Vehicle Dynamics Modelling: Lateral and Longitudinal

Abstract

The design of vehicle control systems requires sufficiently accurate vehicle dynamics modelling to validate a desired closed-loop performance of the system in offline mode prior to real time testing. The implication of lateral and longitudinal dynamics in the vehicle plant model plays a pivotal role in determining the enhanced performance and response of a controlled vehicle model. Previously, the development of a high-fidelity plant modelling with an accurate estimate of lateral dynamics have not been focused and is merely unavailable. The significant factors of road profile and system dynamics including cornering stiffness, roll stiffness, roll damping coefficients, acceleration pedal and brake dynamics comparable to the real-world vehicle are neglected in research studies. The parameters of roll dynamics can be estimated easily but have a significant impact in vehicle navigation, especially in a heavy loaded vehicle. This chapter illustrates the concept of roll dynamics and the factors which influence roll dynamics and mechanism to identify the roll. Furthermore, this paper also proposes the concept of depleting the influences of roll variation and the virtual compensation mechanism for roll dynamics to reduce the impact of road turbulence on the vehicle during navigation. It also investigates vehicle parameter estimation schemes and demonstrates the simulation results of the estimation. The vehicle lateral parameters such as cornering, roll stiffness, or damping ratio are precisely estimated using the parameter optimization methodology.
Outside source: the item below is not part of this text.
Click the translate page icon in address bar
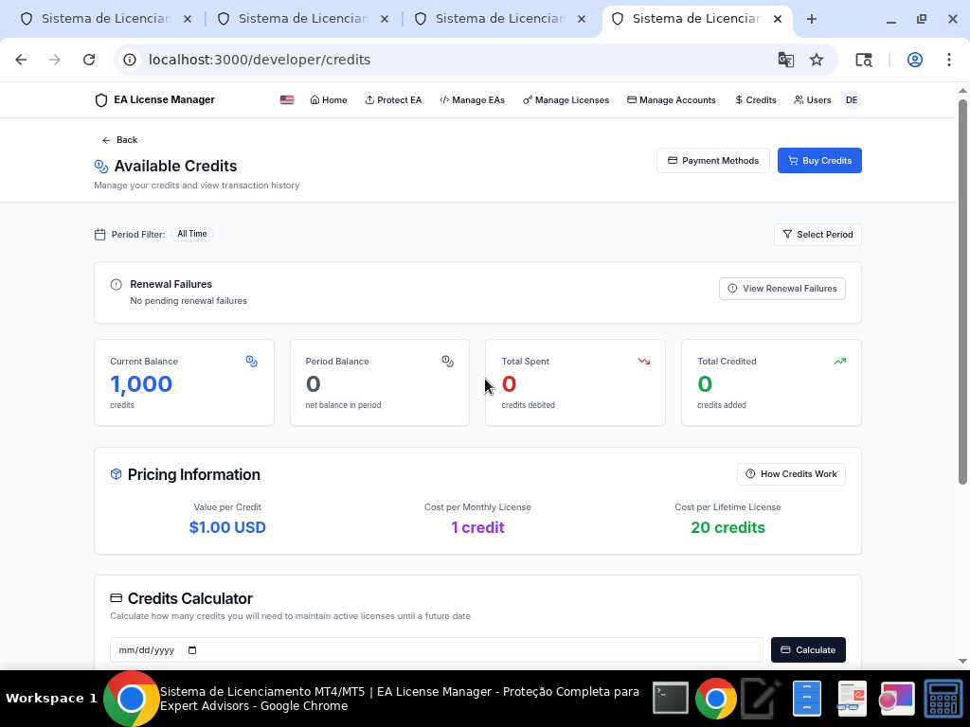The height and width of the screenshot is (727, 970). point(785,60)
The hypothesis for longitudinal actuators of acceleration pedal and brake position has been illustrated in this paper. Furthermore, the validation approach of the system dynamics is described, and simulation results are evaluated against the off-the-shelf available vehicle dynamics model. The parameterized vehicle dynamics models with precise estimated parameters can be widely used in various applications including stability or lateral control.